Hacker News new | ask | show | jobs
by true_religion 4050 days ago
> As shitty as it is, people should have the right to do something like cheat on their spouse without some government official waving the evidence in your face for compliance.

A lot of these avenues of privacy were only really enabled by the growth of large metropolitan areas.

In smaller districts, you can't go to the inn and sleep with another woman because the innkeeper went to highschool with you and will tell your wife.

For the vast majority of human society, you had to try a lot harder to hide your activities if you wanted to go against the current social mores. It's not really clear to me that the level of privacy we can easily attain today, even if it is a social good, is not outweighed by the group benefits of social cohesion, and newly found benefits of catching criminals after the fact that CCTV would provide/encourage.

1 comments

The difference is that the inn keeper, a single person with no authority, a small social network, and a visual range measured in feet, is replaced by an invisible, omniscient, omnipresent organisation with the power to bring arbitrary legal troubles down on your head.

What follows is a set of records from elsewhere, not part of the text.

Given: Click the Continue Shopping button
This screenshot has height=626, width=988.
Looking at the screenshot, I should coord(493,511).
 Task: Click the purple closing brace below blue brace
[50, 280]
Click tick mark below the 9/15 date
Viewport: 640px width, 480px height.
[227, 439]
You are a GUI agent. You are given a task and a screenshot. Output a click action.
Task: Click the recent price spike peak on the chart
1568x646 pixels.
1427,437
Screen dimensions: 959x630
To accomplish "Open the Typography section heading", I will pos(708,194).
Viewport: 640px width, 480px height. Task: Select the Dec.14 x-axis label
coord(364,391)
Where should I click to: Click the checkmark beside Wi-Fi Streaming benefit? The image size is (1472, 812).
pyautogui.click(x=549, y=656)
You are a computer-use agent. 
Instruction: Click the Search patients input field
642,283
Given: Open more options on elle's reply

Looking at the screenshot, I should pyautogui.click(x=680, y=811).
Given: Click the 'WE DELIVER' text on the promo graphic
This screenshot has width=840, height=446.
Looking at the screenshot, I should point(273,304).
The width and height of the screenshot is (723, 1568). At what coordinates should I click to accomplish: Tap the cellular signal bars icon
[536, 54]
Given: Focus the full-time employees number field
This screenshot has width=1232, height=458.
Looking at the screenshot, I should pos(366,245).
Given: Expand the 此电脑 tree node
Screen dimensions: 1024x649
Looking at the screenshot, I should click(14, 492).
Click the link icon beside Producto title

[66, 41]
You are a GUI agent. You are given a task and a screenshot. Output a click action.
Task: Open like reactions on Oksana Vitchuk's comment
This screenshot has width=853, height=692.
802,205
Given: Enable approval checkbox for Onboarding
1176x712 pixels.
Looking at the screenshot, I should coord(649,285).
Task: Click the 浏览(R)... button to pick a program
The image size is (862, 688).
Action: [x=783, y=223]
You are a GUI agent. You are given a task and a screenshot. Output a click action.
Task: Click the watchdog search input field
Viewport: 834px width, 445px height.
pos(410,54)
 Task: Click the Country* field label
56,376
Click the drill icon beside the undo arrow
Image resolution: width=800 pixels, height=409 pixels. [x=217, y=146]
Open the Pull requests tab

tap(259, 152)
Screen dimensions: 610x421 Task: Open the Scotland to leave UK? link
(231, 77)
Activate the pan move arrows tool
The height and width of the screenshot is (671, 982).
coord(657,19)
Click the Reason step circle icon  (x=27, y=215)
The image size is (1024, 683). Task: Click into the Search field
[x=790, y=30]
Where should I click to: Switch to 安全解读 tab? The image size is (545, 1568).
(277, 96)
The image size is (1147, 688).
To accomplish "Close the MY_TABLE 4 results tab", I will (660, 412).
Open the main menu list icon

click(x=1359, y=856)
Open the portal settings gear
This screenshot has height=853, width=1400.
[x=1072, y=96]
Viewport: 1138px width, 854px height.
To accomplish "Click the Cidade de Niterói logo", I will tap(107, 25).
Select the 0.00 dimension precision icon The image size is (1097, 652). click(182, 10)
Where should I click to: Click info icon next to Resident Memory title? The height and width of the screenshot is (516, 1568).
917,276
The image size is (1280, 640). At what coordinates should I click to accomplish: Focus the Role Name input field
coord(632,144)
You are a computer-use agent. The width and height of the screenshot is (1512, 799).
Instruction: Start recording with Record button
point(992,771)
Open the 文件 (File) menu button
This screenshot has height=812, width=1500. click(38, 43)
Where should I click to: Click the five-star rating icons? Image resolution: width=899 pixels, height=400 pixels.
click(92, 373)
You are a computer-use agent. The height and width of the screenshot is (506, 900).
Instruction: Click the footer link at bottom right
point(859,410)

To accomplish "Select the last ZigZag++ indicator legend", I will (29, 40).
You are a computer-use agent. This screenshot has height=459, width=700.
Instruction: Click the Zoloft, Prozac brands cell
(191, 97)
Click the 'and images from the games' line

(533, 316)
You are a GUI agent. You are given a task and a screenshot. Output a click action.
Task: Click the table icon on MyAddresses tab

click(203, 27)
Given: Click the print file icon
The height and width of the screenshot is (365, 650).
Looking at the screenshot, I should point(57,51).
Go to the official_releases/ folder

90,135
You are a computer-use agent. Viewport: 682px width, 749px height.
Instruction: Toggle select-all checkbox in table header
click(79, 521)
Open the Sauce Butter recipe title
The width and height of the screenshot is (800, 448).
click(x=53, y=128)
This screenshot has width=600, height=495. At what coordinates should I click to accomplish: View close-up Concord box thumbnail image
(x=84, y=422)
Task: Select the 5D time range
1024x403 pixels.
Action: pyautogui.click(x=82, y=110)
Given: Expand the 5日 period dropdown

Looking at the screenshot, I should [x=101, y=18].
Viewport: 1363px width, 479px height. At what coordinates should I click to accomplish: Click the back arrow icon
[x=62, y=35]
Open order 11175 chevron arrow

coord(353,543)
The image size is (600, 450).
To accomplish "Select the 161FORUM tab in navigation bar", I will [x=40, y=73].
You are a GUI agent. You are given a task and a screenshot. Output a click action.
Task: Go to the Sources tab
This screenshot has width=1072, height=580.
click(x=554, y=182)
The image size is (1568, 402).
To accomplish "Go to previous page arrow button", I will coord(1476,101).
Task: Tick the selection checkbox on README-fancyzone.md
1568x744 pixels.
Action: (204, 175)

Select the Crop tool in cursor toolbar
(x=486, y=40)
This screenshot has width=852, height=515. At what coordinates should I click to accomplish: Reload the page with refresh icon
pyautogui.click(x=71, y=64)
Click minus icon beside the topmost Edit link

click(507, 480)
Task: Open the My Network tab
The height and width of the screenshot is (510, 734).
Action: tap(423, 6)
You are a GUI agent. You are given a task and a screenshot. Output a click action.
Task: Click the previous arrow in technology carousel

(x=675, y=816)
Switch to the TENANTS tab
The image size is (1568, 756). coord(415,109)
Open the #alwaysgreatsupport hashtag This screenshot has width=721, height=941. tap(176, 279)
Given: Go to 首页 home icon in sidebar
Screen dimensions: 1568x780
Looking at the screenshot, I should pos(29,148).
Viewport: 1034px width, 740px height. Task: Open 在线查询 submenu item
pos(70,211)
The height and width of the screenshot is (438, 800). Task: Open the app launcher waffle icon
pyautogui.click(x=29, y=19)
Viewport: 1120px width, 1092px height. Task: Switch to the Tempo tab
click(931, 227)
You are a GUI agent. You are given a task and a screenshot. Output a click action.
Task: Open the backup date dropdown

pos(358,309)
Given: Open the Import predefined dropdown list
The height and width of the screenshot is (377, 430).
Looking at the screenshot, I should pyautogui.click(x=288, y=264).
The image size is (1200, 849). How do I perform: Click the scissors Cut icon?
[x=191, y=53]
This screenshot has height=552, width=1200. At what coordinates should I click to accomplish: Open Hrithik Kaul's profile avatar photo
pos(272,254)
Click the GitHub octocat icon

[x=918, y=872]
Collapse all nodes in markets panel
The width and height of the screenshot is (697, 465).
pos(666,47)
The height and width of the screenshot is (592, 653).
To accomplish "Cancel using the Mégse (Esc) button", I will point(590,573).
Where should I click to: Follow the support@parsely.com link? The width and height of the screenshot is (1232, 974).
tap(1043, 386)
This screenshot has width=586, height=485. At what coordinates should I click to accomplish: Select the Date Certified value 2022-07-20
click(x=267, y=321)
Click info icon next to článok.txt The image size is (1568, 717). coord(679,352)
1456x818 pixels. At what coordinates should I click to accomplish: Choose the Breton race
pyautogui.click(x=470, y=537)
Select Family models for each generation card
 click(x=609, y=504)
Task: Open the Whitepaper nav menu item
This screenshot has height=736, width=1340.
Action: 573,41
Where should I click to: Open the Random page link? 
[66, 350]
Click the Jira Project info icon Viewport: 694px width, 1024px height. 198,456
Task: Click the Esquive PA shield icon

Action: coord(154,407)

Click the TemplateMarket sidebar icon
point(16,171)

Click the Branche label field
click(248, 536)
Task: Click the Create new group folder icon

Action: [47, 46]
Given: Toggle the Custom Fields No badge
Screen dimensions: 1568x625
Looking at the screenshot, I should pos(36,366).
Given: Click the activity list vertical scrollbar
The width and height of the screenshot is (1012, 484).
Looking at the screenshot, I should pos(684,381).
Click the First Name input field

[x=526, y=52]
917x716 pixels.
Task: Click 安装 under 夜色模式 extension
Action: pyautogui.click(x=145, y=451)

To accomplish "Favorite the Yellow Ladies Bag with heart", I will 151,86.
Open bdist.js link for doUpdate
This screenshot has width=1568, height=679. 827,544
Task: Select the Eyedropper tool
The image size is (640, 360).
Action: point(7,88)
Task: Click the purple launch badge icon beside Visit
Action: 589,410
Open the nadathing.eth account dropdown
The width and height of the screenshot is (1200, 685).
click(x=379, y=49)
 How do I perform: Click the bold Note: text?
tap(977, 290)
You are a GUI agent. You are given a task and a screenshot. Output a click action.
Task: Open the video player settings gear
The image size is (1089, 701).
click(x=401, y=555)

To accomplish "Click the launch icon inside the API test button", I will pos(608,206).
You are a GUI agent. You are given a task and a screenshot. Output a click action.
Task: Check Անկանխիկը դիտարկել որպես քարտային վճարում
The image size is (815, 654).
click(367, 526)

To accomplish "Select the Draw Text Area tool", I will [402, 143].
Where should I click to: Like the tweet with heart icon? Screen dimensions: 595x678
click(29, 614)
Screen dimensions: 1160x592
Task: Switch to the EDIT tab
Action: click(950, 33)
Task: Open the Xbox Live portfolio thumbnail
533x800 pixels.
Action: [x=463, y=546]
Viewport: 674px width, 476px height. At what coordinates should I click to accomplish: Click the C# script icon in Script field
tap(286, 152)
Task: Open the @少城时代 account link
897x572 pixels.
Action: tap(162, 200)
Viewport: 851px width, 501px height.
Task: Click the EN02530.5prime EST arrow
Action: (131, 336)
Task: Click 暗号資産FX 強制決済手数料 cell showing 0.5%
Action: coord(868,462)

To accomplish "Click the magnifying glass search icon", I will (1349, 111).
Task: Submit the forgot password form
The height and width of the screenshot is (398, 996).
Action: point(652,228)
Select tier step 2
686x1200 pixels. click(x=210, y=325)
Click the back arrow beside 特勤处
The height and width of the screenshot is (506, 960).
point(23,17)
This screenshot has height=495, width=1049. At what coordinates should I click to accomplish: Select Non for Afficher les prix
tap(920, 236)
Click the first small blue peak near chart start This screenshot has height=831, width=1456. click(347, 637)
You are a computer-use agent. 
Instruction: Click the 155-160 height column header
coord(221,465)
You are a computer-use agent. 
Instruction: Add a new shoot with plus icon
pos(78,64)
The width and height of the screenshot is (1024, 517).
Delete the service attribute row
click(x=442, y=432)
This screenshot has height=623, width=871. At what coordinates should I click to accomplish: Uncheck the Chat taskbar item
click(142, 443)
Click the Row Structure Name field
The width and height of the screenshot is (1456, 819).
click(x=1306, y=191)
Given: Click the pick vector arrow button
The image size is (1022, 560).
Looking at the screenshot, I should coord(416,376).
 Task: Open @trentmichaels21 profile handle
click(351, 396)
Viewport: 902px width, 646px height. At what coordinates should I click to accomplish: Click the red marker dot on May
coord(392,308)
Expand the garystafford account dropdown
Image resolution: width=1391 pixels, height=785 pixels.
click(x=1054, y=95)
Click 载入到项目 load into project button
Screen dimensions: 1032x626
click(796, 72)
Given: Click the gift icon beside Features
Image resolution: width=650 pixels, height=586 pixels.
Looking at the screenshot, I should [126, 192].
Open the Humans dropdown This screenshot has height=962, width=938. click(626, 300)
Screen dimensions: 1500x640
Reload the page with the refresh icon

Only if all CCTV were to become publicly viewable at all times by everyone could we speak of it as a force for social cohesion, rather than a mechanism for amplifying differences in power.

What I understand is that in Britain, for most cases CCTV is actually owned by private companies---like a shop will have a CCTV that watches its alleyway.

Even in the case where CCTV is owned by the government, its operated by individual city districts.

It's not a singular invisible omniscient organization.